Mercredi 17 septembre 2008 3 17 /09 /Sep /2008 18:34

Visualiser le trajet sur le site espagnol «Consumer Eroski» 

Oh là là, quelle journée difficile ! Il fait une chaleur torride et pas d'ombre. Jamais !  En chemin, je m'arrête à «Hopital de San Nicolás de Puento Fitero» dont on m'a tant parlé. En étroite collaboration avec l'Association espagnole de l'Ordre de Malte, la Confraternité de Saint Jacques de Compostelle de Pérouse/Perugia a restauré ce bâtiment, situé à côté d’un pont traversant la rivière Pisuerga dans une zone contrôlée au Moyen Age par l’Ordre de Malte et l’a reconverti en auberge pour les pèlerins. Je regrette de ne pas coucher là mais je n'ai que quelques kilomètres de fait et n'ai plus de temps à perdre. C'est tout petit mais magnifique.

À Boadilla del Camino, après 20 km, je n'en peux plus. Il faut dire qu'avec mon rhume, je suis un peu plus affaiblie que d'habitude. Je décide donc d'arrêter au gîte "En El Camino" dont mon guide me parle tant.  

Ayoye ! Je n'en reviens pas ! Mon guide dit : «Un oasis dans le désert». Tu parles ! Et pas un mirage en plus ! Digne d'une revue de décoration. Je regarde ça, complètement subjuguée quand un beau jeune espagnol arrive devant moi pour me parler. Du coup, je pense que c'est plein (les hospitaleros n'ont pas l'habitude de nous accueillir à la porte) alors je lui demande «Completo ? Completo ?».  

Allez savoir pourquoi, il reconnaît mon accent et me dit «Québécoise ?». Je réponds oui, un peu étonnée et il me dit : «Pourquoi ça serait completo ? C'est l'automne, il est encore tôt. Mais non, ce n'est pas completo. Viens choisir ton lit.» 

Et il m'amène dans le dortoir, me présente le meilleur lit et me dit de me reposer, de me doucher et de prendre mon temps, que j'irai payer plus tard. Puis, il m'embrasse sur les deux joues et s'en va. Je reste planté là quelques minutes devant tant de sollicitude.
Je prends donc ma douche, tranquille. J'ai même droit à tout un spectacle ! Alors que je suis à faire mes tresses, un mec sort de la douche, complètement nu et prends son pantalon qui est accroché à côté de moi. Et le gars a un body style «joueur de rugby» ! J'ai bien faillit me mêler dans mes tresses....

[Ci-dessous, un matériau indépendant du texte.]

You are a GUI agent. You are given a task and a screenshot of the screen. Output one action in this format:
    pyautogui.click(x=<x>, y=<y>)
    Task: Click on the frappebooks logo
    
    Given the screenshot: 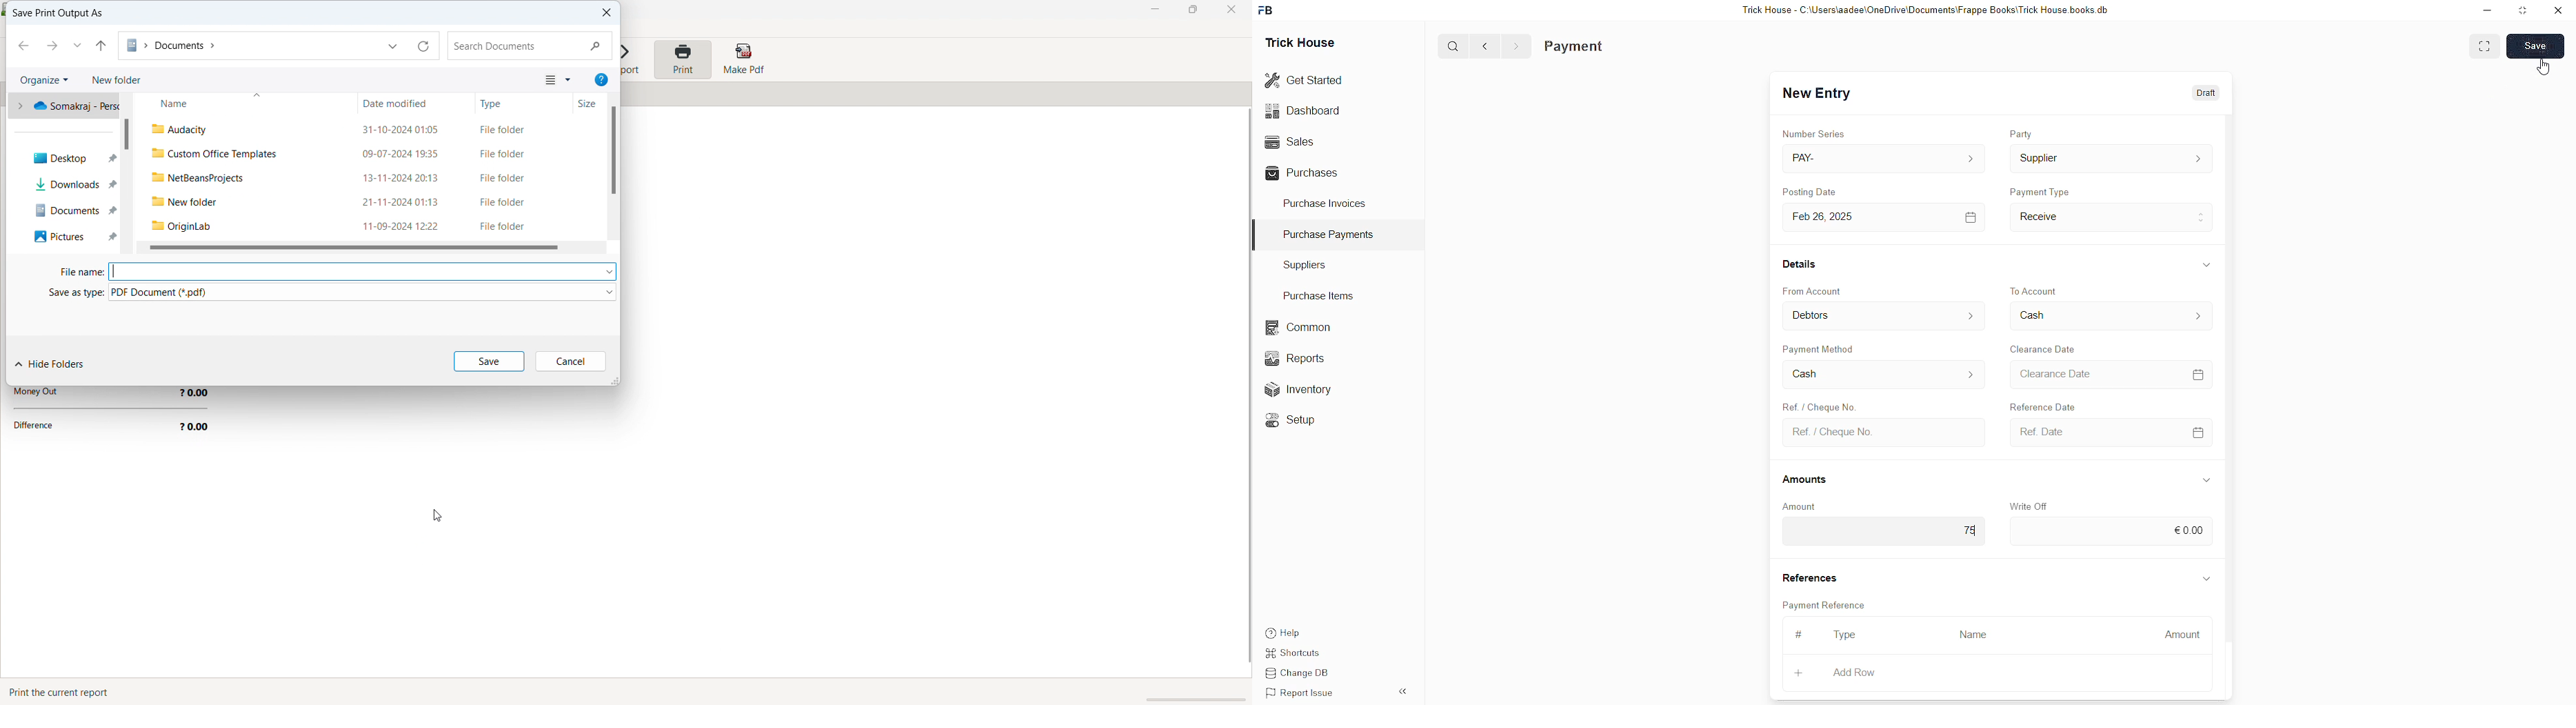 What is the action you would take?
    pyautogui.click(x=1267, y=8)
    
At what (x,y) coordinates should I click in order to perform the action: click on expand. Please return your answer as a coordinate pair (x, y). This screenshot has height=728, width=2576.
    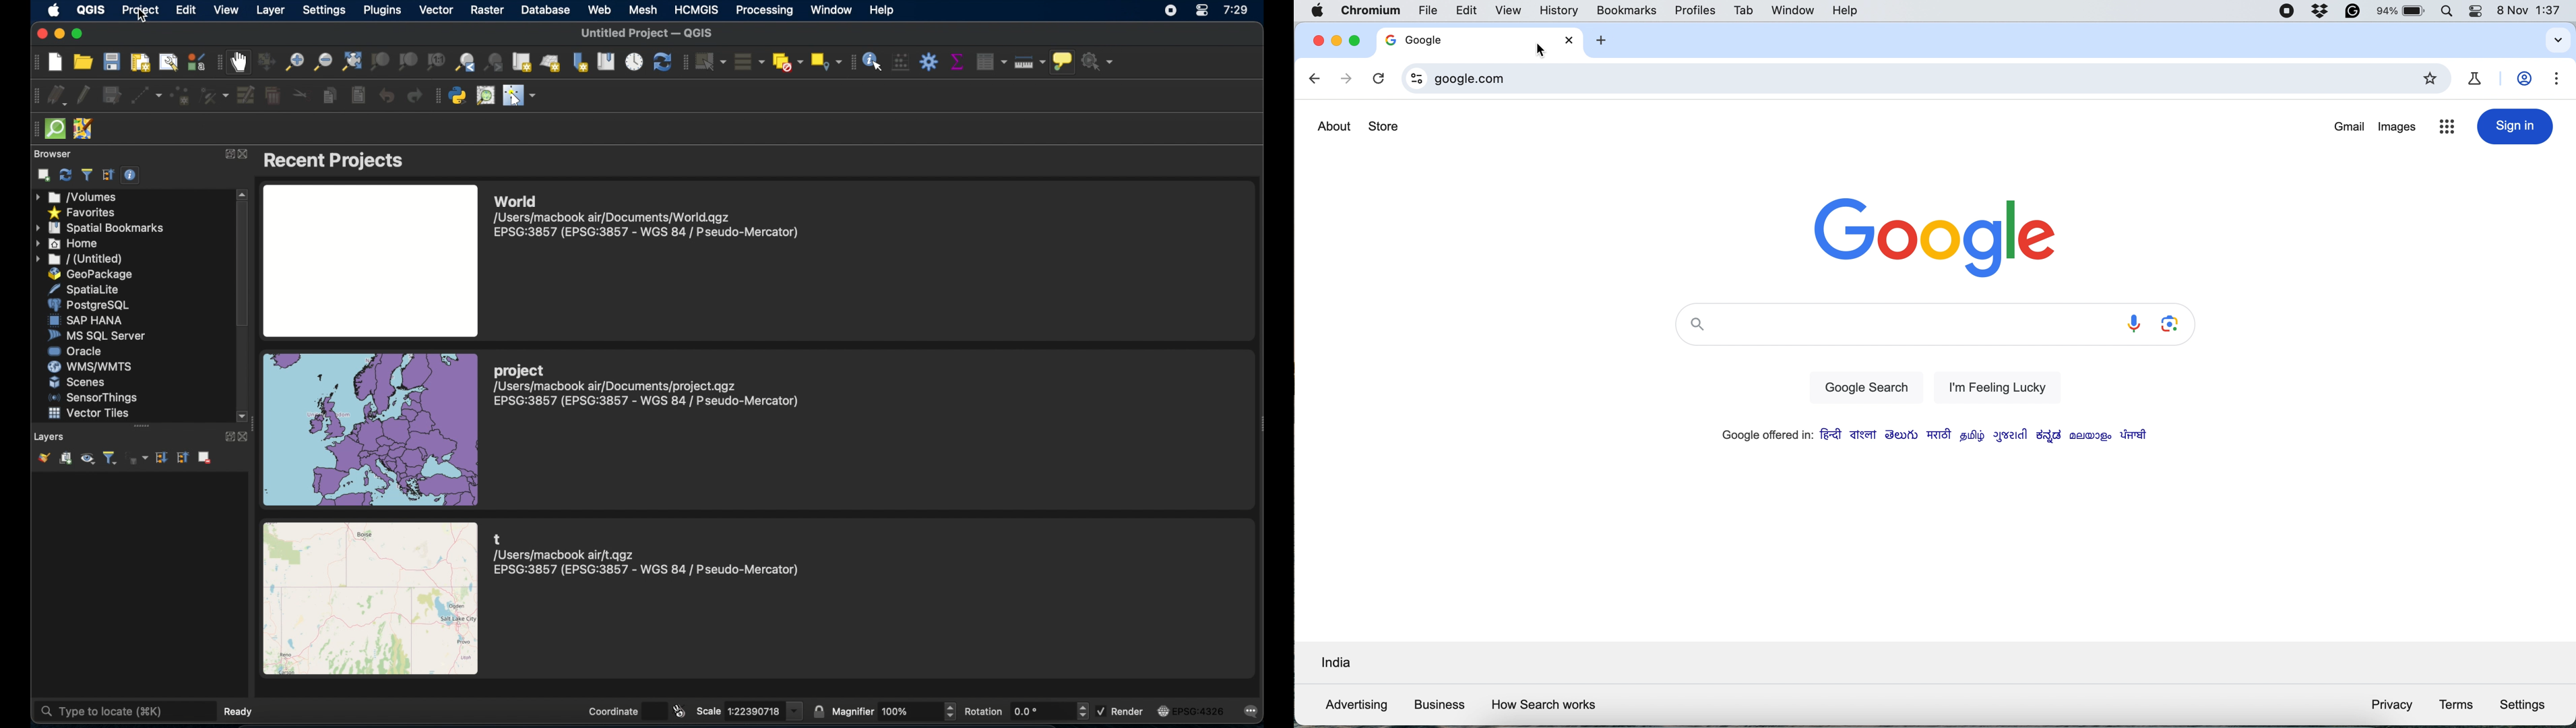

Après m'être calmée un peu les nerfs, je pars visiter le village. Les Espagnols savent y faire avec les fleurs. Les balcons, les terrasses et le moindre petit trou affichant un peu de terre est fleuri. Ils ont aussi des portes fabuleuses. Même les potagers ont droit à d'énormes portes en fer forgé digne d'un château. Naturellement, les maisons ne sont pas en reste. Ne cherchez pas les portes affreuses en aluminium comme au Québec (comme chez moi d'ailleurs), il n'y a ici que des portes en bois, toujours agrémentées de fer forgé et de quincailleries spectaculaires.

Vers 19h00, c'est le souper communautaire, fait par la «mama» à l'albergue. Je m'assieds à une table et je suis rapidement entourée d'Allemands, d'Américains, de Hollandais, etc. Personne ne parle français. Je fais ni un ni deux et je déménage à la table à côté où, visiblement, ça parle français. Je me présente en expliquant ma situation et leur demande si je peux me joindre à eux. Naturellement, on m'invite vivement à m'asseoir.

C'est ce soir-là que je ferai connaissance avec Luc, 80 ans et Philippe, 79 ans (que Luc appelle affectueusement «le gamin»). Ces deux-là seront un des mes beaux souvenirs du Chemin.